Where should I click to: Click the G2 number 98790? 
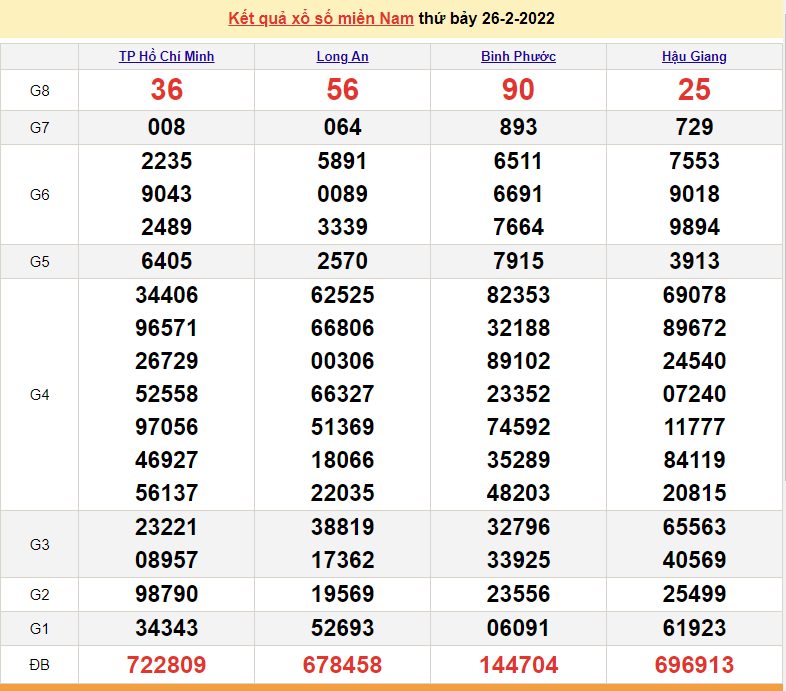167,595
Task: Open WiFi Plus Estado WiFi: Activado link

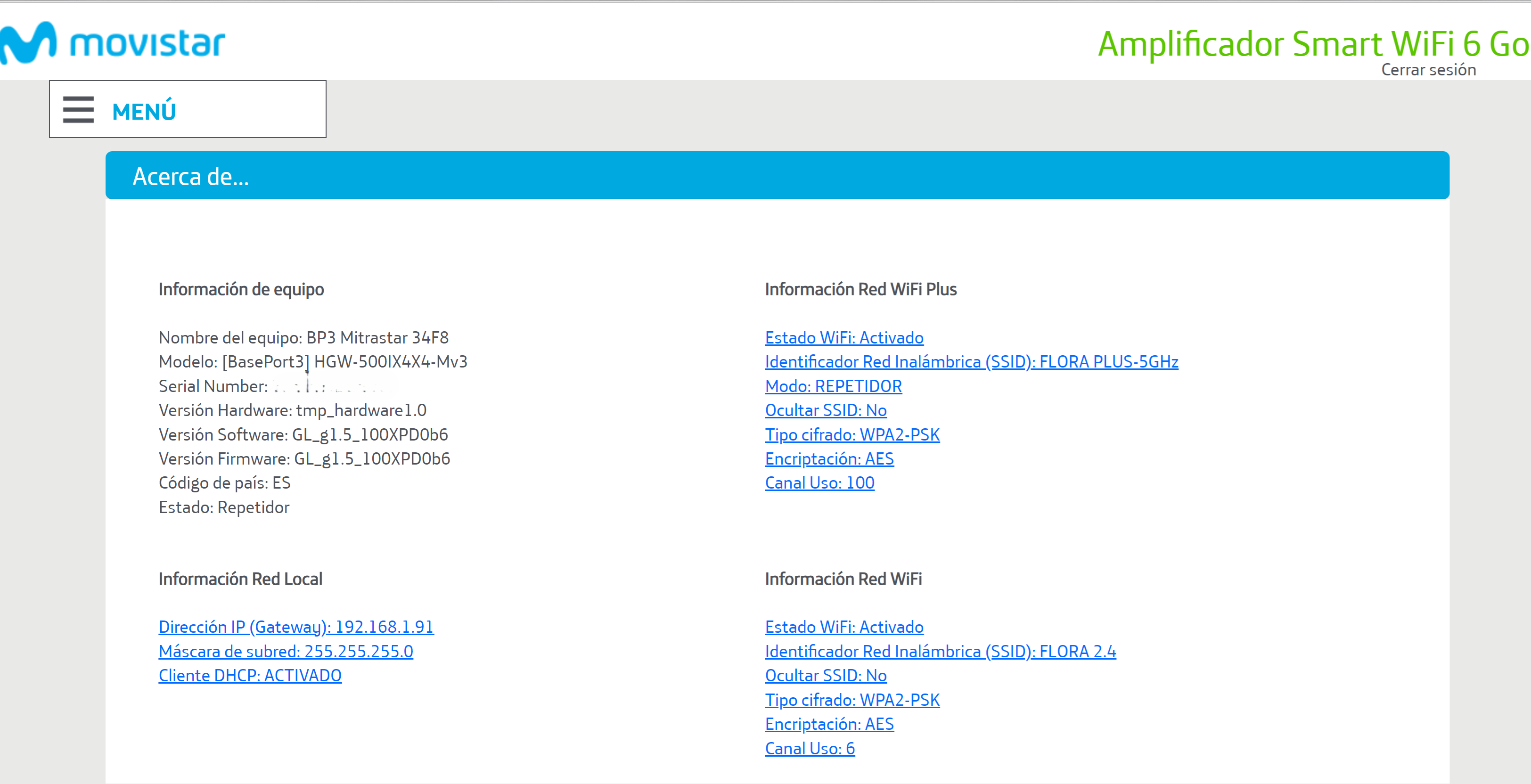Action: pyautogui.click(x=844, y=338)
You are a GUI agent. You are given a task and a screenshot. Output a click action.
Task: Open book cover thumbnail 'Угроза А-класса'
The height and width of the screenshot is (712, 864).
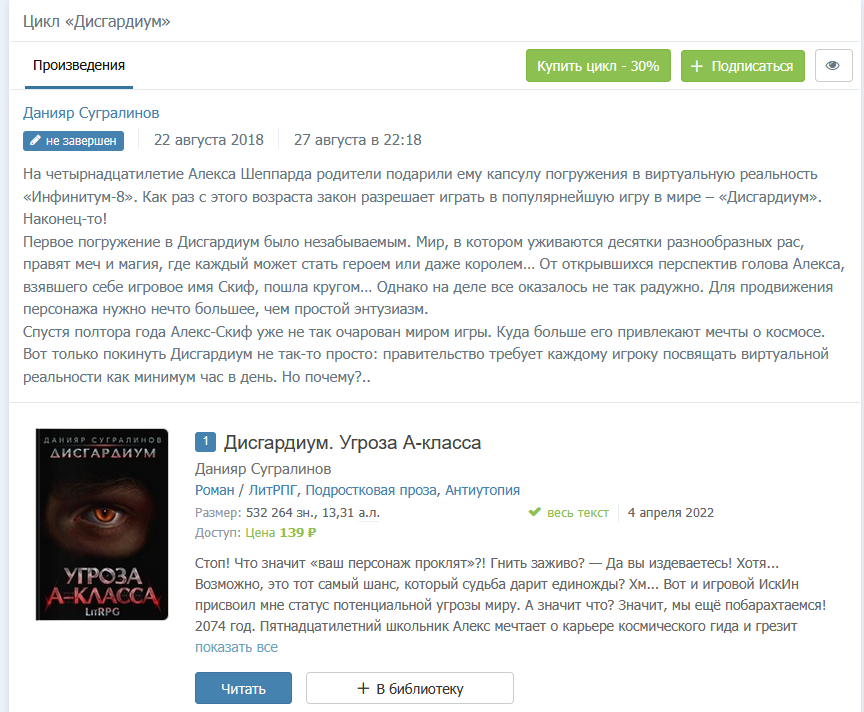[102, 524]
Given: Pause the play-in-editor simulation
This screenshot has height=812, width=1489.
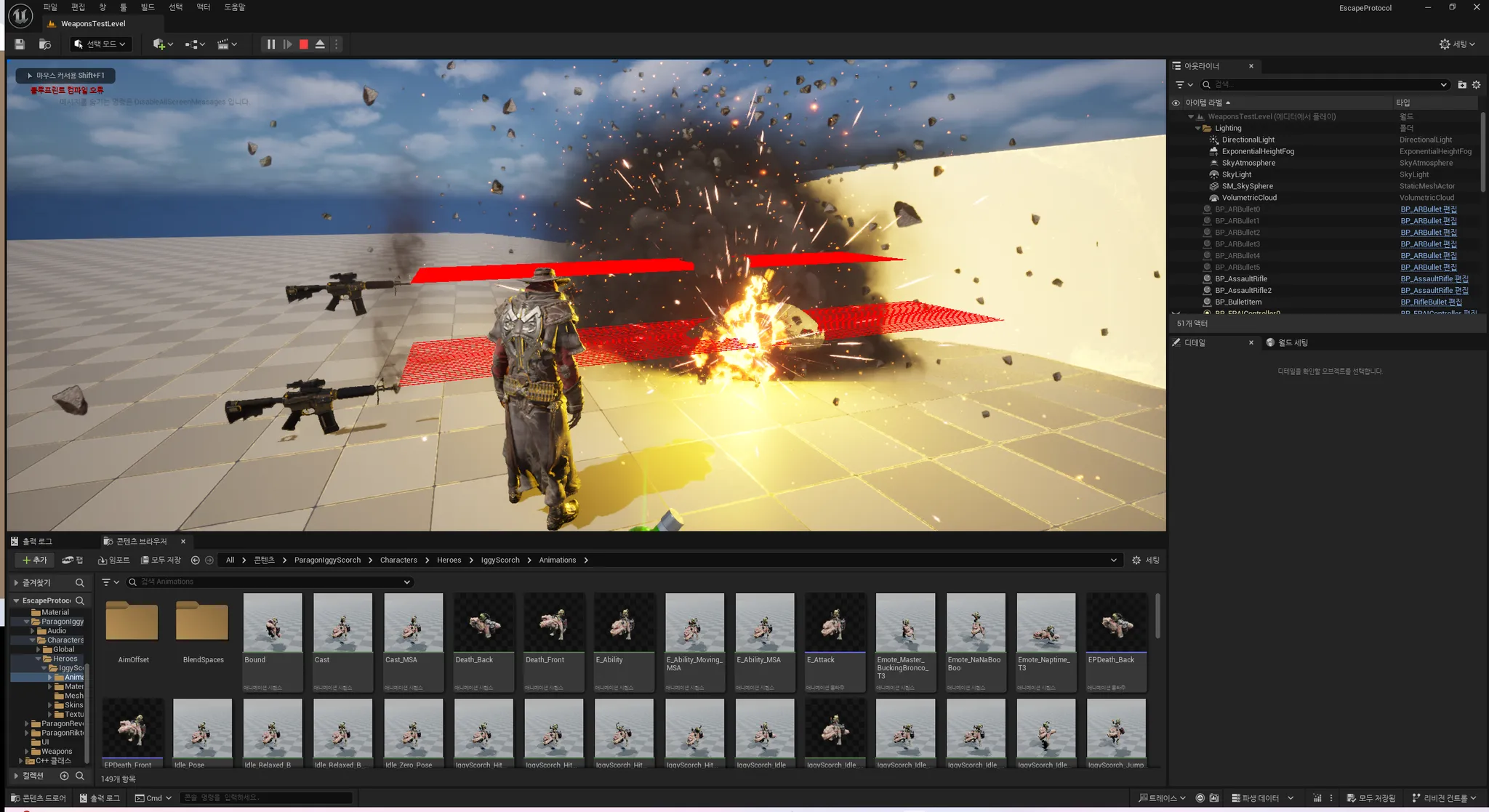Looking at the screenshot, I should [x=270, y=44].
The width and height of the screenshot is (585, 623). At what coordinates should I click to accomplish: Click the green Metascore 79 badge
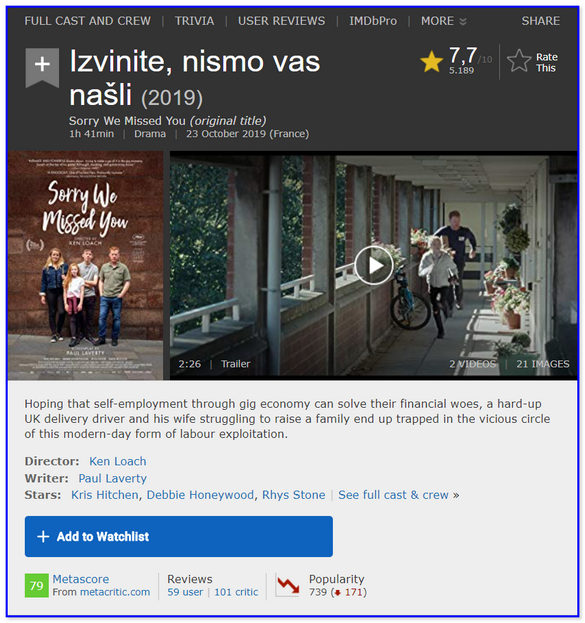[x=37, y=585]
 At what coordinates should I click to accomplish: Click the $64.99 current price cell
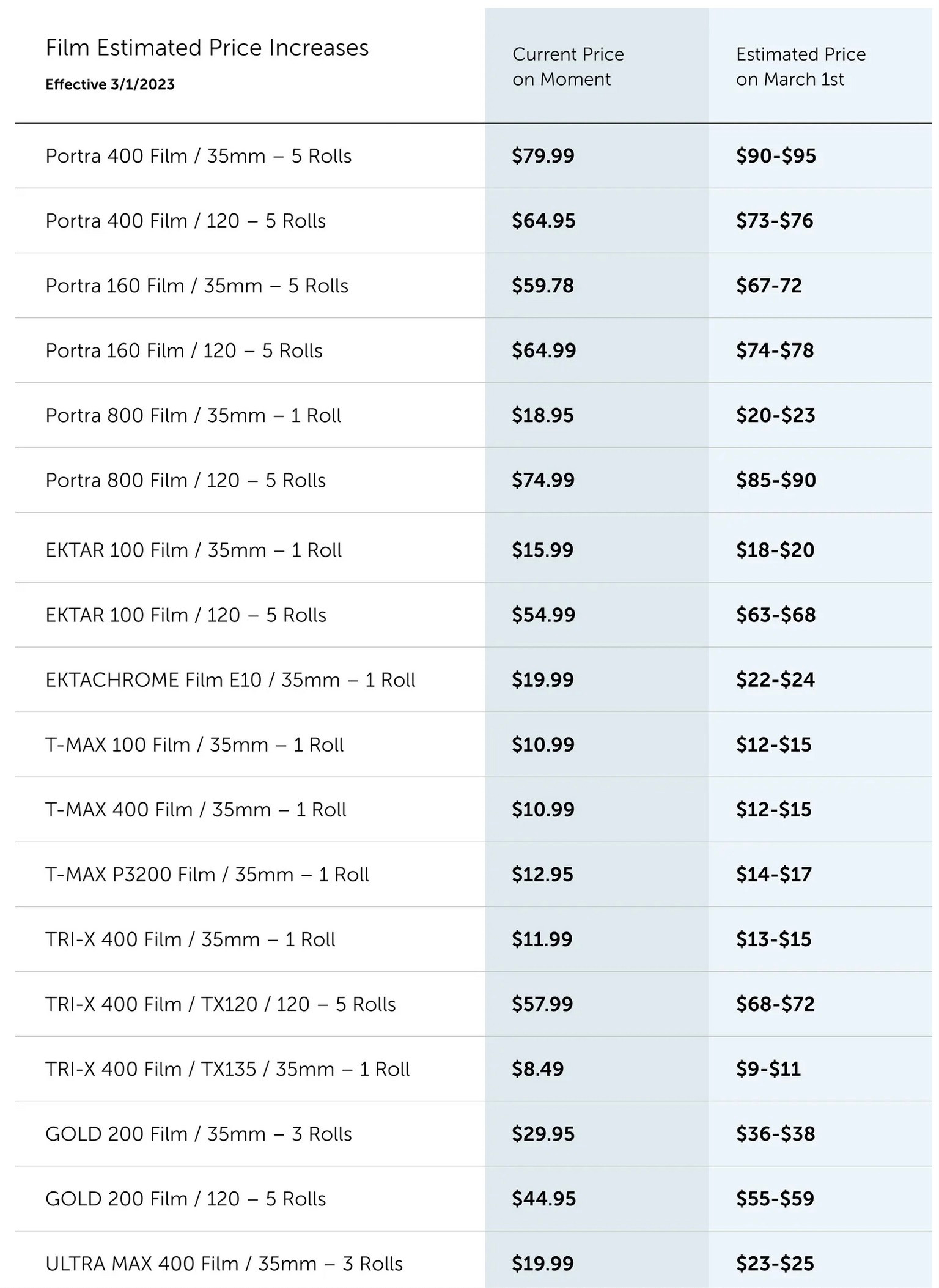coord(543,350)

◆ ◆ ◆ ◆ ◆

### Work to be completed
Repeat every line of the entries above word for word, leaving out the pictures.

### Answer
Where should I click to: Click the G2 number 98790? 
167,595
Task: Open WiFi Plus Estado WiFi: Activado link

Action: pyautogui.click(x=844, y=338)
You are a GUI agent. You are given a task and a screenshot. Output a click action.
Task: Open book cover thumbnail 'Угроза А-класса'
The height and width of the screenshot is (712, 864).
[102, 524]
Given: Pause the play-in-editor simulation
This screenshot has height=812, width=1489.
Looking at the screenshot, I should [x=270, y=44].
The width and height of the screenshot is (585, 623). At what coordinates should I click to accomplish: Click the green Metascore 79 badge
[x=37, y=585]
 At what coordinates should I click to accomplish: Click the $64.99 current price cell
coord(543,350)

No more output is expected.